Welcome champ, welcome to the world of sunk ships.
The phenomenon described above is named the Sunk Cost Fallacy, or the Concorde Effect. Put it simply, the term refers to the situation where past investments prohibit us from pulling out of something that we have put effort into. According to Arkes and Blumer, “the Sunk Cost Effect is manifested in a greater tendency to continue an endeavor once an investment in money, effort, or time has been made.”
Take the example of Concorde, the first supersonic passenger aircraft. The project, a cooperation of British and French governments, was a masterpiece in engineering, fulfilling the dream to cross the Atlantic in less than four hours. Although it soon became evident that the whole idea is not economically feasible, both parties continued to invest more and more in the project.
It was just a hard pill to swallow.
Arkes and Blumer, conducted an study on this subject back in 1985. In the experiment, they give participants different kinds of tickets to a theatre: a ticket at full price ($15), and two other tickets at prices of $13 and $8, respectively. The results showed that those who had full priced tickets attended more plays than those who received discounted ones.

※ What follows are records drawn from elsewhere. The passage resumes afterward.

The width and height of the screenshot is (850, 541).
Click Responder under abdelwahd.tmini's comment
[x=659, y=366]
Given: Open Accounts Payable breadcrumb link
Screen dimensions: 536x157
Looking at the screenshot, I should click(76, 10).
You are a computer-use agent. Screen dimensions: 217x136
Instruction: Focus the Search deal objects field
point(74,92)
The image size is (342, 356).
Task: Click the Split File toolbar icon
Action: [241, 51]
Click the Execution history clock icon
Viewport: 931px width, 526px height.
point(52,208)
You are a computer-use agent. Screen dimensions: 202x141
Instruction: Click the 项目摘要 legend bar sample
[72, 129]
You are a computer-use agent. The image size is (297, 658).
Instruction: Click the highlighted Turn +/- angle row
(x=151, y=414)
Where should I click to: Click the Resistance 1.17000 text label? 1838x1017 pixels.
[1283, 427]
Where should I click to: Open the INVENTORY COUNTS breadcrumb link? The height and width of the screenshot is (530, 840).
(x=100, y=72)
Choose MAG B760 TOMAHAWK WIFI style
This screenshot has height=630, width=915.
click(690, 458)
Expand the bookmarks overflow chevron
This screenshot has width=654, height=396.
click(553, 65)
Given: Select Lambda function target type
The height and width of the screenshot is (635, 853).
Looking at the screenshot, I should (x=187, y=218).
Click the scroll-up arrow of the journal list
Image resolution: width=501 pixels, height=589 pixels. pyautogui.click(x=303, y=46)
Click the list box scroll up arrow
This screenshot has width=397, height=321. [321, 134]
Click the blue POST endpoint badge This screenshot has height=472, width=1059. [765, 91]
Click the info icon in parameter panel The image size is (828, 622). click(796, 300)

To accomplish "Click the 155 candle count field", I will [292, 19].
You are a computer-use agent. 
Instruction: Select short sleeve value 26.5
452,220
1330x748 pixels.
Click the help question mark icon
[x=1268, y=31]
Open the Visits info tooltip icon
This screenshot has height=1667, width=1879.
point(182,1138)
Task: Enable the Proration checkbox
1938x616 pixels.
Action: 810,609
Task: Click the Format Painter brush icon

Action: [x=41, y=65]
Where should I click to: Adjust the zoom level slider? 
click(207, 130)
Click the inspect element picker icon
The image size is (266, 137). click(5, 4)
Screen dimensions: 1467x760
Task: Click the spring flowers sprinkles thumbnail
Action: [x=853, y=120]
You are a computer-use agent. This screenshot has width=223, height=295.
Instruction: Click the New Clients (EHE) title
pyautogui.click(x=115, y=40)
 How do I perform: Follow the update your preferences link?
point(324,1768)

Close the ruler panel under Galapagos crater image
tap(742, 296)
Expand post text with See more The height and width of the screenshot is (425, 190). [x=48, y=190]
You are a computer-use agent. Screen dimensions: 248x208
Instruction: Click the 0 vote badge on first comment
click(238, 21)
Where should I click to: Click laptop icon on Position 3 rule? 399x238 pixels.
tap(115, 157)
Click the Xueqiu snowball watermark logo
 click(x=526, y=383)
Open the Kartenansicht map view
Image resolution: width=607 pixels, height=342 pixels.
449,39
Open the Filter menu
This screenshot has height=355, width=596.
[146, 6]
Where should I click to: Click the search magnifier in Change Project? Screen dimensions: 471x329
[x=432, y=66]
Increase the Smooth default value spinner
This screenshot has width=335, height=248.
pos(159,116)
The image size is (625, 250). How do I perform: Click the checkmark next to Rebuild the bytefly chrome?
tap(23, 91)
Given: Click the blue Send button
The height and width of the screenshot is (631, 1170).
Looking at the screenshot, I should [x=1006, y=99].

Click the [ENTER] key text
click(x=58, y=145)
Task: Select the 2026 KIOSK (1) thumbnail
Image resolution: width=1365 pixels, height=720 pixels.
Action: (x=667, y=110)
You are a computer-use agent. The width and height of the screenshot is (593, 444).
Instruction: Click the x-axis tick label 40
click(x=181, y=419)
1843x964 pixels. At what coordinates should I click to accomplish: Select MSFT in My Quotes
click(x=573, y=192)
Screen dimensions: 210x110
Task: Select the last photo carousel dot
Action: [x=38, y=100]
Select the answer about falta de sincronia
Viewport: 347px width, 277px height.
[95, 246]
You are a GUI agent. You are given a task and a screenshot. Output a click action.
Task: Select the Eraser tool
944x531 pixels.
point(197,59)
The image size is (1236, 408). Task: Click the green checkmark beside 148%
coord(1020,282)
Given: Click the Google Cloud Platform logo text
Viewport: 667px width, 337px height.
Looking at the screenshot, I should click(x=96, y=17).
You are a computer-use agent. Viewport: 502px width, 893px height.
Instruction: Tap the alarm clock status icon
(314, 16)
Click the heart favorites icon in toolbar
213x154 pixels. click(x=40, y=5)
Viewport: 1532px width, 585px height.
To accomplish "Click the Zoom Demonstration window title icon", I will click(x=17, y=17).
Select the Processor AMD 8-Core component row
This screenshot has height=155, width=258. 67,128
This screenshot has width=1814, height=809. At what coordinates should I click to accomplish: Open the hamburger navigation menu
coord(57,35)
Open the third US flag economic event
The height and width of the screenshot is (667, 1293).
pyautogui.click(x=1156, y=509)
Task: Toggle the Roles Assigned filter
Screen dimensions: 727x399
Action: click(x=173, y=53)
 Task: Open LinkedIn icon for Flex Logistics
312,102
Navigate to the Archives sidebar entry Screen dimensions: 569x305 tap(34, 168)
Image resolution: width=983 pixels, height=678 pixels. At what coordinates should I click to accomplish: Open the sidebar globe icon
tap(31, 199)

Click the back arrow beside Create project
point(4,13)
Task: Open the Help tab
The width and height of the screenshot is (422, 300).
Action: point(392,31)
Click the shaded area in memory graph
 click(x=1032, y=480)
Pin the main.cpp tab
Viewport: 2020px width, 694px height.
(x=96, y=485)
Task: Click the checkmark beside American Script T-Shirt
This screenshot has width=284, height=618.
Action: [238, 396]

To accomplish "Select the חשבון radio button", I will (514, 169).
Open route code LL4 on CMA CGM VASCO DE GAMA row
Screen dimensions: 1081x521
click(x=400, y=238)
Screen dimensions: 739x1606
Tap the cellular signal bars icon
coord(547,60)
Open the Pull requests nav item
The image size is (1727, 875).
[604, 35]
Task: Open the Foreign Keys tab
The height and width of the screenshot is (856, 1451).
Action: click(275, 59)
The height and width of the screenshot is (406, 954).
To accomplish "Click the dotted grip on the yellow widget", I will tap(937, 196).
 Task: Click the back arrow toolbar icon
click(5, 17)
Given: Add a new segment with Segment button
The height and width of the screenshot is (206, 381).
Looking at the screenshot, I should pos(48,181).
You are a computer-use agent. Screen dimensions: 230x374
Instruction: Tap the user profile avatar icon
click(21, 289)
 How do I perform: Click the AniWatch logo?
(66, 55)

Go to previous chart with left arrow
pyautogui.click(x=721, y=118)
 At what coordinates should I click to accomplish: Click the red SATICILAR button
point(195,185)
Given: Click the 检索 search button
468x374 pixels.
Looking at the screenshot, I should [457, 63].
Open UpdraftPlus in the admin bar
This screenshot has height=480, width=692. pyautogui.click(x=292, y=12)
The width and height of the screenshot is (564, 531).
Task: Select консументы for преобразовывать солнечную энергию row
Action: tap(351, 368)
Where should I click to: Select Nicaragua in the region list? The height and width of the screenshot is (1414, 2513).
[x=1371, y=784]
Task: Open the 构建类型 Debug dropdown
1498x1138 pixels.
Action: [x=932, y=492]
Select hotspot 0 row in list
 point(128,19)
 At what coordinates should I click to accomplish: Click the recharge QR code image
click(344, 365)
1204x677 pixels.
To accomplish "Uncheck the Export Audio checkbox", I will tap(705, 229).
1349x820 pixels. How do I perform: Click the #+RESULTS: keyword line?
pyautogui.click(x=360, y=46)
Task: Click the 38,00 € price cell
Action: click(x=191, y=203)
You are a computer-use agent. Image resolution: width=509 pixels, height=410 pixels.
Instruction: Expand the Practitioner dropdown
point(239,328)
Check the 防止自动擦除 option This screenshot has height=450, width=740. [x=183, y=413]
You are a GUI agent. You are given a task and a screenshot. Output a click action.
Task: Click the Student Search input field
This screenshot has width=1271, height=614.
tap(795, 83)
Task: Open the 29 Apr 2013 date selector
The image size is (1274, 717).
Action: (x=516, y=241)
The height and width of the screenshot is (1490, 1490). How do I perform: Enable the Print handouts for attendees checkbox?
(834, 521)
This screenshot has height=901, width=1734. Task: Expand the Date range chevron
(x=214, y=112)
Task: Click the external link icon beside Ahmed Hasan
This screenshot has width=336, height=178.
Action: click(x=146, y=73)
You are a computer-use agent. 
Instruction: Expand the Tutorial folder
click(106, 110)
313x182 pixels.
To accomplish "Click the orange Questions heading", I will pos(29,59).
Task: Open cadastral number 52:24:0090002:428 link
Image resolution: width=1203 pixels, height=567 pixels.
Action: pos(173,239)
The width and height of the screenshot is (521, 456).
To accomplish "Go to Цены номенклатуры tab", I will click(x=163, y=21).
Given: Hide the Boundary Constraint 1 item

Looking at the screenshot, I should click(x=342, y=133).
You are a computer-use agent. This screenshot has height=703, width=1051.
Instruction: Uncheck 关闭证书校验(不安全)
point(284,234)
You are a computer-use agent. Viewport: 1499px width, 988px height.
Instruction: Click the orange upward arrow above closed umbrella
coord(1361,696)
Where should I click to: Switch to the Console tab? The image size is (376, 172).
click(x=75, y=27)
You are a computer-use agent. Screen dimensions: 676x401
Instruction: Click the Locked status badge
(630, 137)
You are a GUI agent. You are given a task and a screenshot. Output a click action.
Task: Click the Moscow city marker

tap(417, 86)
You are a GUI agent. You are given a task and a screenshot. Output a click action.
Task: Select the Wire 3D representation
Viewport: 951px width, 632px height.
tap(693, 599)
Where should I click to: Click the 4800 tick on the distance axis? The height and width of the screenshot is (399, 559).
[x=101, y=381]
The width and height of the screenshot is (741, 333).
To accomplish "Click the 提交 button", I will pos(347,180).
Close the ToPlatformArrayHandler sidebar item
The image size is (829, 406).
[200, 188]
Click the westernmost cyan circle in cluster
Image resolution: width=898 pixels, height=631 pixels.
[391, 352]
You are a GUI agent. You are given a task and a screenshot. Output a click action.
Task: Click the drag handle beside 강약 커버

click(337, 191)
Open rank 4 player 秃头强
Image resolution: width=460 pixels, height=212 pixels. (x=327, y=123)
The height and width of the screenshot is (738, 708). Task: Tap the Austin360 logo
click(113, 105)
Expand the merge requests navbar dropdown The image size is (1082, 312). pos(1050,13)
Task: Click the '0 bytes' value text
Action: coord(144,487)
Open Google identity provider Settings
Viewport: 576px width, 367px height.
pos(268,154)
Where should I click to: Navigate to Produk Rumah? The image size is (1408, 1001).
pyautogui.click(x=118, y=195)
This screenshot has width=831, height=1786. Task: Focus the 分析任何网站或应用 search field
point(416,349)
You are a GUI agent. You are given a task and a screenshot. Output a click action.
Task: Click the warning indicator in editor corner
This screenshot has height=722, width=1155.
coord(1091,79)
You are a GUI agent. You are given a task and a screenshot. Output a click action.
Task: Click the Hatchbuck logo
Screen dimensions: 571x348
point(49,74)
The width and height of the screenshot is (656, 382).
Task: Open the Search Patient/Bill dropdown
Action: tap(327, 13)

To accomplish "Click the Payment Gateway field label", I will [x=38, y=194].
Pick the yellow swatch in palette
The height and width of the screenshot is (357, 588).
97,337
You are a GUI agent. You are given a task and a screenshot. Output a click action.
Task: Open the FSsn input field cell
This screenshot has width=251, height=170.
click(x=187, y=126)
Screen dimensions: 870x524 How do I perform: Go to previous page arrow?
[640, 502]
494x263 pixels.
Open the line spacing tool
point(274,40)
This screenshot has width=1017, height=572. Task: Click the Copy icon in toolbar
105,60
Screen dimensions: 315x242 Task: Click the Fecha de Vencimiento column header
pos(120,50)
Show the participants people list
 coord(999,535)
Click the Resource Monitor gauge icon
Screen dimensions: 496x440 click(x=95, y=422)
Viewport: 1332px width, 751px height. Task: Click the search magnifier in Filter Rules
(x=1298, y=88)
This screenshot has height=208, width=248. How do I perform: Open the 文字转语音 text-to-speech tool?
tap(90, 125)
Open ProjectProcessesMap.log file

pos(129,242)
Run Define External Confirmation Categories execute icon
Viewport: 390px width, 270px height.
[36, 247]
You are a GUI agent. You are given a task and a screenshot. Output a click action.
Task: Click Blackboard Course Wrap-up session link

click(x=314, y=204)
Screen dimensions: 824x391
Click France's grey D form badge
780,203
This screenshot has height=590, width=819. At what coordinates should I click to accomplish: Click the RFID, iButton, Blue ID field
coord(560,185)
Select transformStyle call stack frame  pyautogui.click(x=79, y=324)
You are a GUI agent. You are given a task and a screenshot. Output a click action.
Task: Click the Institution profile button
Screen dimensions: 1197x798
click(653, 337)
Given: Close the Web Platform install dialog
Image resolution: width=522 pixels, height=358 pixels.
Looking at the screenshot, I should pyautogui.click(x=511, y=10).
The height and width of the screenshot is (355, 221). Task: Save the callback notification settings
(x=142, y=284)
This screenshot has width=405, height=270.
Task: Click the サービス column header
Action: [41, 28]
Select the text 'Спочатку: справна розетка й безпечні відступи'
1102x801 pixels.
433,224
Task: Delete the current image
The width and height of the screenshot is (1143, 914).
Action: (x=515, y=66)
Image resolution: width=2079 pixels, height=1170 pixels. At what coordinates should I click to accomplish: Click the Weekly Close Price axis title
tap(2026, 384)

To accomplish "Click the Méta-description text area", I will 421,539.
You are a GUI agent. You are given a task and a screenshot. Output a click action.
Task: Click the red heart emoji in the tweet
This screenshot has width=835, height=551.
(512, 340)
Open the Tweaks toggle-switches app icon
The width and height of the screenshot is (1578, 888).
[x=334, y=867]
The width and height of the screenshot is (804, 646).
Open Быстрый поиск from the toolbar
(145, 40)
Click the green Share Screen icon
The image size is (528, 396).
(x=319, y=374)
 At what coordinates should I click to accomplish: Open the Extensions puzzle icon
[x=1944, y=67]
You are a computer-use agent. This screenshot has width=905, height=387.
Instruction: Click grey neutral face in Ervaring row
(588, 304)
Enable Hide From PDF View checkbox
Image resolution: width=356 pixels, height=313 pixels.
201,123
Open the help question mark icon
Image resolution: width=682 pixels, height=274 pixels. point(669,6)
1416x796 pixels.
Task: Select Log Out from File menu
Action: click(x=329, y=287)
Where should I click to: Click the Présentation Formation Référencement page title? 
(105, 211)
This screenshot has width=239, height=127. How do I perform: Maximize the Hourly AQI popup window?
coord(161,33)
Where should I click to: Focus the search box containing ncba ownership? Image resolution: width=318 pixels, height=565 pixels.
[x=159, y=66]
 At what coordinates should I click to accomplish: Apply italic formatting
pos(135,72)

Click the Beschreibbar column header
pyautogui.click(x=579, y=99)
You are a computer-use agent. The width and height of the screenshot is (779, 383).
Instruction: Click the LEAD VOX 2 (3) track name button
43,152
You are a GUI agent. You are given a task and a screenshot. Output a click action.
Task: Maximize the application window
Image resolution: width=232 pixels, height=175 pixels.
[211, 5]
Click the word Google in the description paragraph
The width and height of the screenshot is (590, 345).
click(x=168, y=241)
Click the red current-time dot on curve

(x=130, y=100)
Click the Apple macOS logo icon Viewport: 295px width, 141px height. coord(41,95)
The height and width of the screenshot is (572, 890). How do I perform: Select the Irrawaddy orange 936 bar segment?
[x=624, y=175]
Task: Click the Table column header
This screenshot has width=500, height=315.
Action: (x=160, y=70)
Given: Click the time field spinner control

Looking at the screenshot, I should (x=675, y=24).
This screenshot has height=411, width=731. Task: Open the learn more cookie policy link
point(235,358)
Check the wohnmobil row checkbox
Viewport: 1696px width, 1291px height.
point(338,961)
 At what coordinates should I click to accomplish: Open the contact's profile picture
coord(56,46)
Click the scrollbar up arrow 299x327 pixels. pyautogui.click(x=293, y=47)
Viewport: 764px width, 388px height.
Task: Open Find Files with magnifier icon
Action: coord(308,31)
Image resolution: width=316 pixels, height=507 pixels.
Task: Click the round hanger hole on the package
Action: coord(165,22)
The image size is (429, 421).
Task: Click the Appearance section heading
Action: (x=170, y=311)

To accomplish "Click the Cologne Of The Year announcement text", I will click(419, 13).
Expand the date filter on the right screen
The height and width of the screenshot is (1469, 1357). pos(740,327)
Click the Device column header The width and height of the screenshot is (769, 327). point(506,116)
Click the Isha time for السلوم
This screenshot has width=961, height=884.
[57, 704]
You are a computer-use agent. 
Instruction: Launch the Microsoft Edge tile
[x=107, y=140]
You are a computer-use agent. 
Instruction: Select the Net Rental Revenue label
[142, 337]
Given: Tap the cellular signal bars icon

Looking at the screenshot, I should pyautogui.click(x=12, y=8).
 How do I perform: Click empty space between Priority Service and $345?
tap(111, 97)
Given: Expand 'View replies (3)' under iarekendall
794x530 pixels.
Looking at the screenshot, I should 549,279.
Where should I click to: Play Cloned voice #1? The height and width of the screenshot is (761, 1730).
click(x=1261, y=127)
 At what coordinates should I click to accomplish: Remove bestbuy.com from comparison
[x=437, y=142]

People returning to a failed relationship are another example of this phenomenon. Everyone has one of those friends. Constantly nagging about the relationship, they reiterate the faults and weaknesses of their sweethearts, promising that this will be the last time they will ever go out with them. Yet, they continue the affair since they feel that they have put way too much time and effort for the relationship and it would be just unreasonable to stop it at this point. Hence, what has been done in the past influences the future decision-making, and not in a good way.
The funny thing about this phenomenon is that it can hardly be seen in children and animals. This may be an indicator of how the ego of an individual influences his process of decision making.